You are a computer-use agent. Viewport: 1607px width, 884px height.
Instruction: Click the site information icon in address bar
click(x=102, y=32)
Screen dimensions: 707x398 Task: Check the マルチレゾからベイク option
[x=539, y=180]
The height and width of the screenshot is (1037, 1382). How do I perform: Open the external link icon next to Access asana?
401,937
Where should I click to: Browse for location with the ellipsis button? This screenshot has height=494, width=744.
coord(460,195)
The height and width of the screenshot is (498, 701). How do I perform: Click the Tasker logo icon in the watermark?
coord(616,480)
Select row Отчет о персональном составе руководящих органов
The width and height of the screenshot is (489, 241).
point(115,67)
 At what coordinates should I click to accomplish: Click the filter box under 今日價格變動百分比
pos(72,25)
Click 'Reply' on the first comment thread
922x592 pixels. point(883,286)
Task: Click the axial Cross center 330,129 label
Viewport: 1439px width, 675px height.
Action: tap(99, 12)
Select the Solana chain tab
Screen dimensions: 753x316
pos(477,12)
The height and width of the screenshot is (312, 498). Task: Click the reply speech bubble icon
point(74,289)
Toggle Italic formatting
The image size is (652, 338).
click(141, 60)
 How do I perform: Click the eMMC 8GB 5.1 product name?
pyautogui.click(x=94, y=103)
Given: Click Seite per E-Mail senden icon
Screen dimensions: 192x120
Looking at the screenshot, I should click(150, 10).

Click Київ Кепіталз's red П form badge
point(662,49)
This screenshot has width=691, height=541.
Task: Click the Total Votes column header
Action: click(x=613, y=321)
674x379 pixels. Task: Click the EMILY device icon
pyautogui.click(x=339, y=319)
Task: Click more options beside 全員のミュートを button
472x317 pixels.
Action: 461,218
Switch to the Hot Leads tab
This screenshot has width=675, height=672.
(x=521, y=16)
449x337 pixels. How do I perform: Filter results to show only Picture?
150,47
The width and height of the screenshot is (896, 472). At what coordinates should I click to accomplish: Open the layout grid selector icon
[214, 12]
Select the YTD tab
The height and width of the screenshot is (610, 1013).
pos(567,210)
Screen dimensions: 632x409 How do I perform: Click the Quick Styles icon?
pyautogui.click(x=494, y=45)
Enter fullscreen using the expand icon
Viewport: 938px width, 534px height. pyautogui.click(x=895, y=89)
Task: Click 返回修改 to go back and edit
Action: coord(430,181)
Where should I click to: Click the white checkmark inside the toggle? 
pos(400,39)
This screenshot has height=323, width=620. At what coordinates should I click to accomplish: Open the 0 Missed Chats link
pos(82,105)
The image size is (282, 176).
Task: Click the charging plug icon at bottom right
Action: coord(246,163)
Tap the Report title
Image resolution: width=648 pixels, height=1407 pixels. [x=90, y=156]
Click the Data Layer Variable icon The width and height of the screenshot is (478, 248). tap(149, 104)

WHAT THIS TASK INVOLVES → Your reply should consist only of the lines running from the line with "Tap the Report title" to the end of the listing, retyped exactly.

TASK ANSWER →
Tap the Report title
Image resolution: width=648 pixels, height=1407 pixels. [x=90, y=156]
Click the Data Layer Variable icon The width and height of the screenshot is (478, 248). tap(149, 104)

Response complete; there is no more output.